### MATERIAL FOR THIS EXERCISE

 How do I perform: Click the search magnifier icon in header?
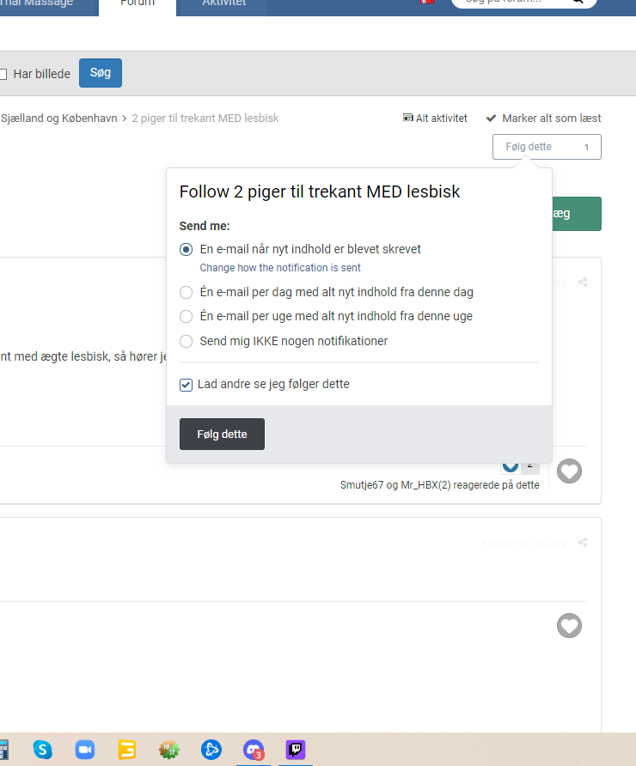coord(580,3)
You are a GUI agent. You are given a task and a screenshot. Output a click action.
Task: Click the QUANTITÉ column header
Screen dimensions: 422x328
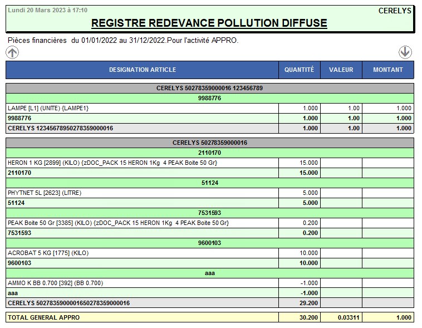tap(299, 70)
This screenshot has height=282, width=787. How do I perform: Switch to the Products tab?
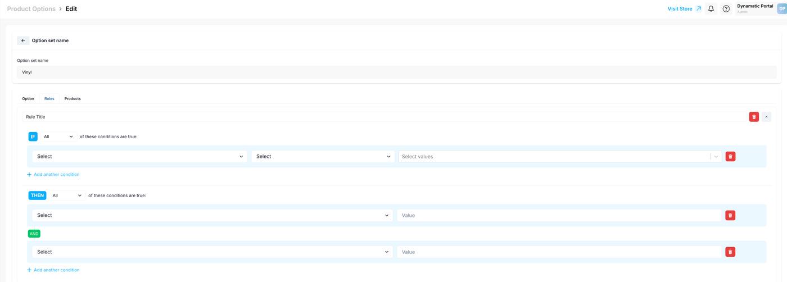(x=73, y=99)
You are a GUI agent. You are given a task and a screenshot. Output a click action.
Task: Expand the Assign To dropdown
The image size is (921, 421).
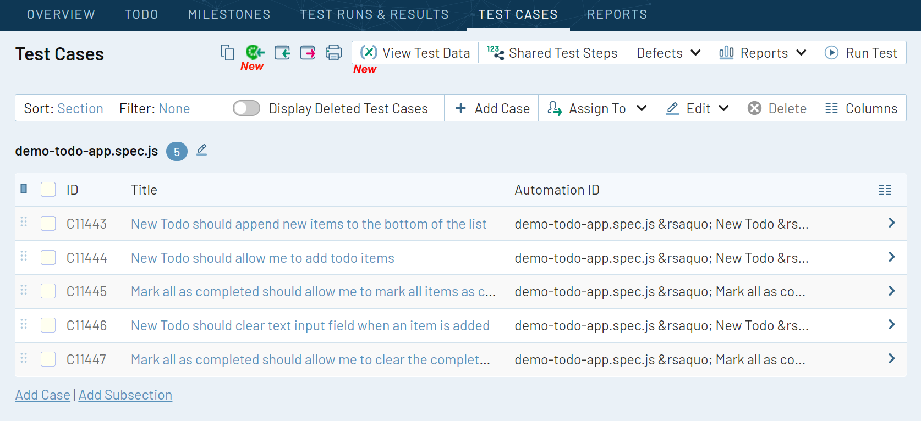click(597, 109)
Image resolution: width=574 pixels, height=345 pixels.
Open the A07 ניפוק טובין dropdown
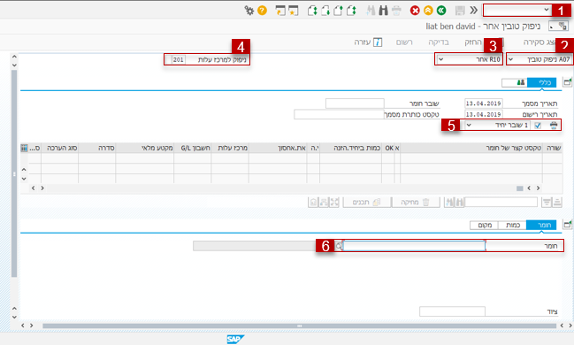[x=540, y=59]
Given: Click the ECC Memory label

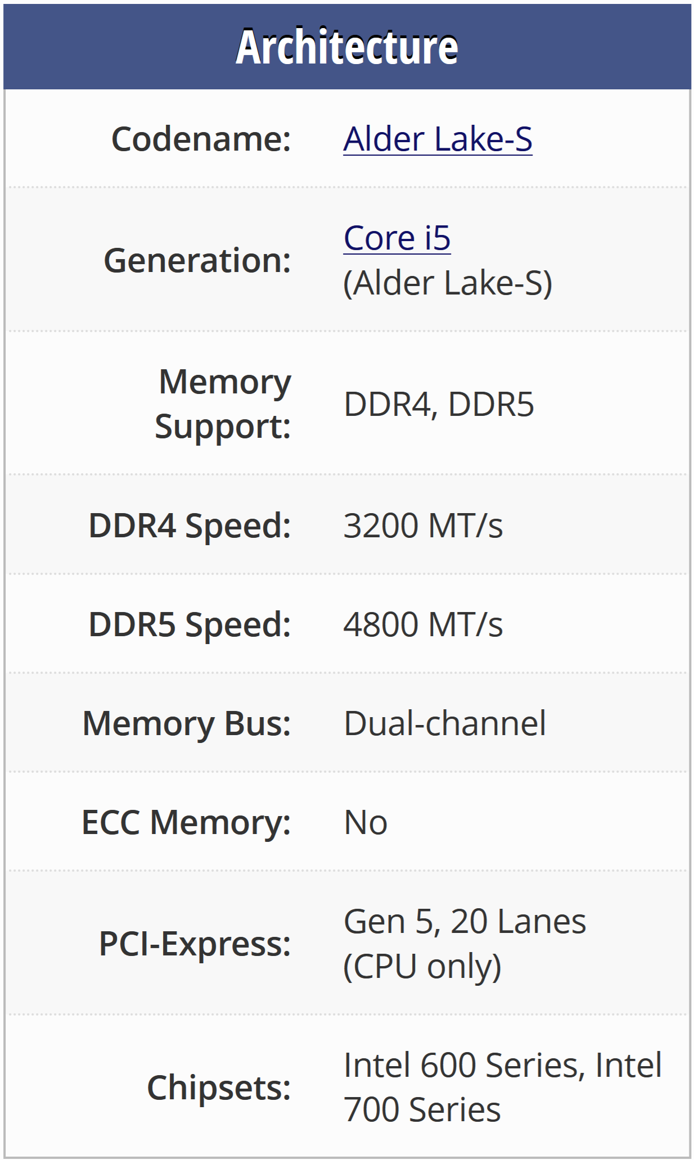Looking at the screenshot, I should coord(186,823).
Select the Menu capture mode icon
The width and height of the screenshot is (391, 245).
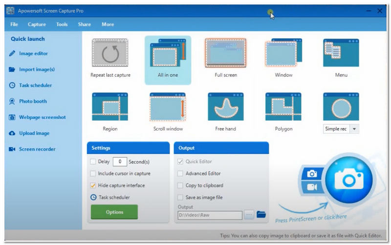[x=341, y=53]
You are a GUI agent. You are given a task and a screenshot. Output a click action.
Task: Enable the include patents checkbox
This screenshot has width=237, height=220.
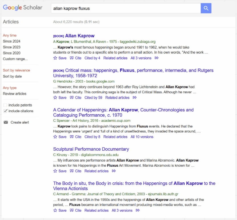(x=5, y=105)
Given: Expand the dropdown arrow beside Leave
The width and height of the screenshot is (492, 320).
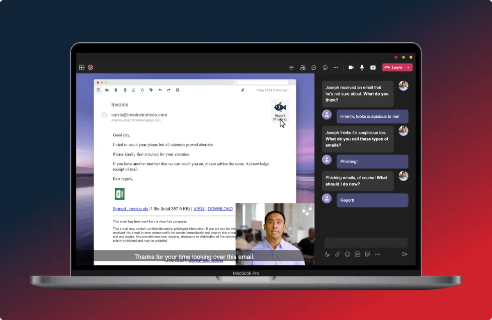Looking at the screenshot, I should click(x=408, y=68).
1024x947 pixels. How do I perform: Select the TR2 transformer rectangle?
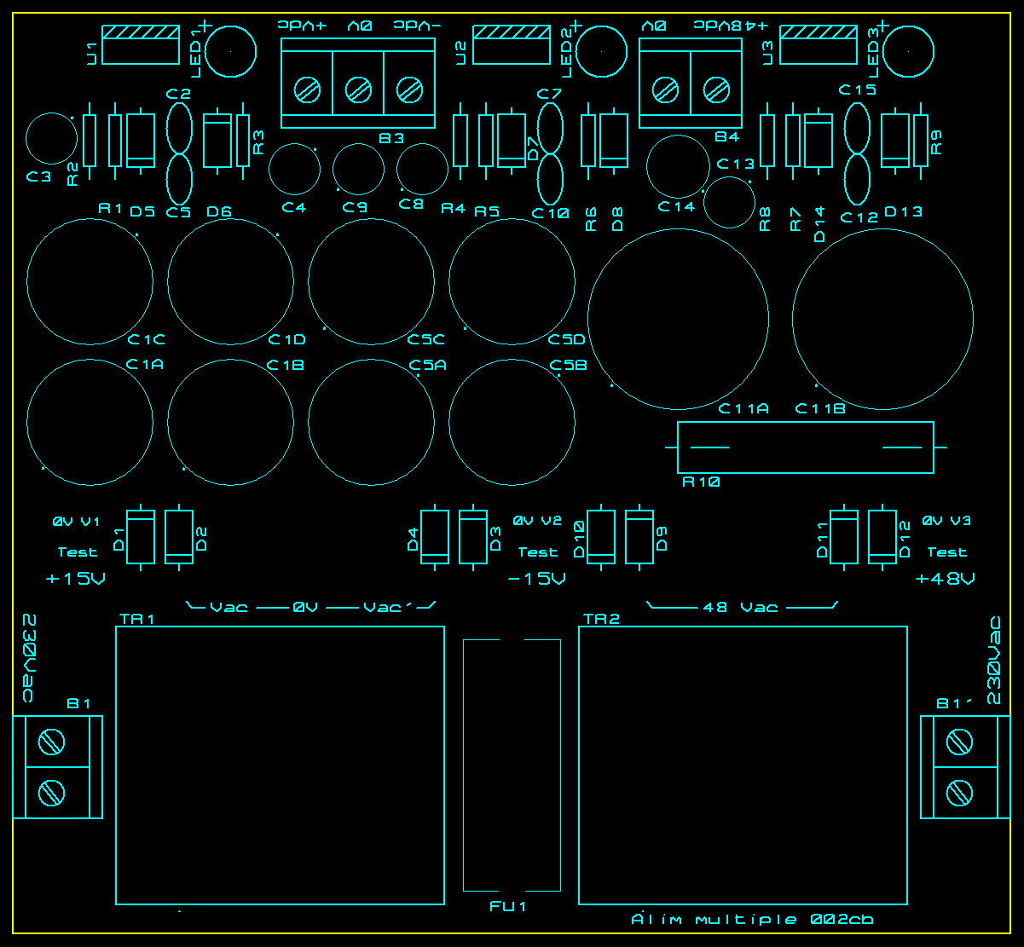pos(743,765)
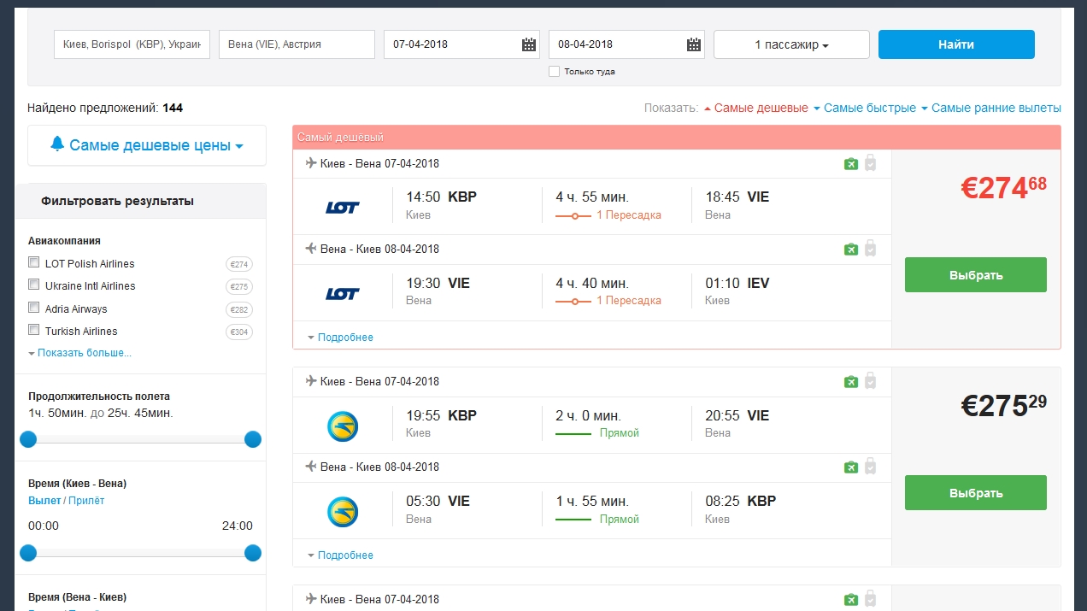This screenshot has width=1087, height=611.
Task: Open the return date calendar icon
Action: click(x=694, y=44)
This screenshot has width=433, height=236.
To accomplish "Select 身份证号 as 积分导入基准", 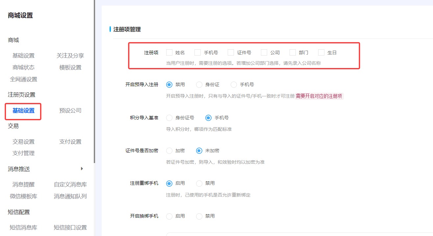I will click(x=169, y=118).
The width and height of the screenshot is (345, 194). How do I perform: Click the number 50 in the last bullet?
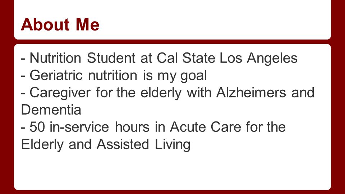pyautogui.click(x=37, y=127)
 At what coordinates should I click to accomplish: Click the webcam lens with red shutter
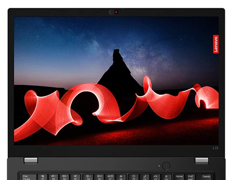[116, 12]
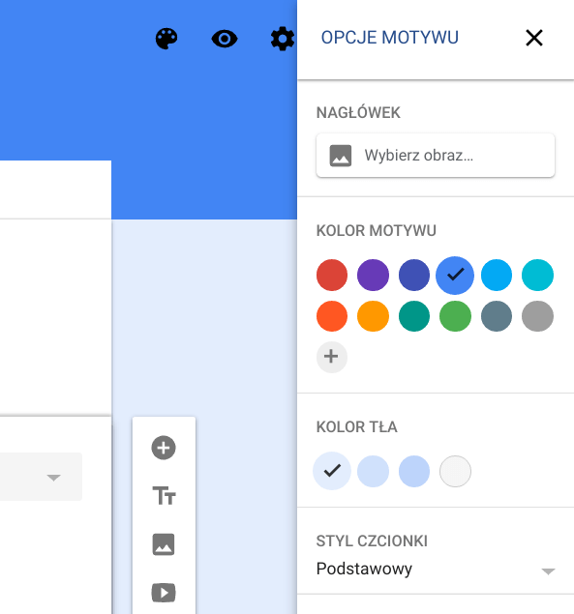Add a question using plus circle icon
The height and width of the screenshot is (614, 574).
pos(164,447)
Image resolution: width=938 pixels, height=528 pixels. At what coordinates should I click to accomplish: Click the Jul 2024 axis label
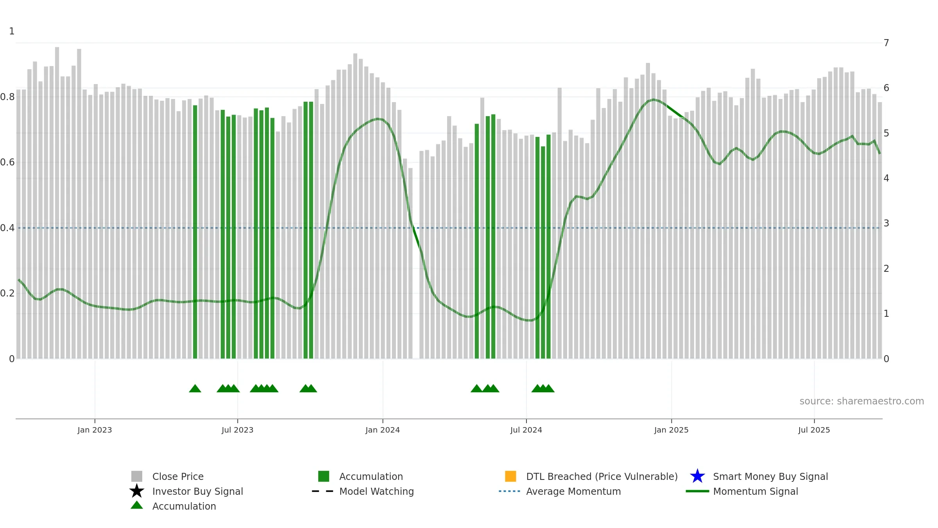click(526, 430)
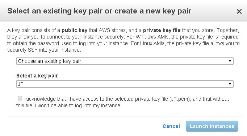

### TASK REQUIREMENTS
Lines holding the string "Expand": find them in the listing above and copy each one.

### ANSWER FOR THIS EXERCISE
Task: Expand the Assign To dropdown
Given: Expand the dropdown arrow beside Leave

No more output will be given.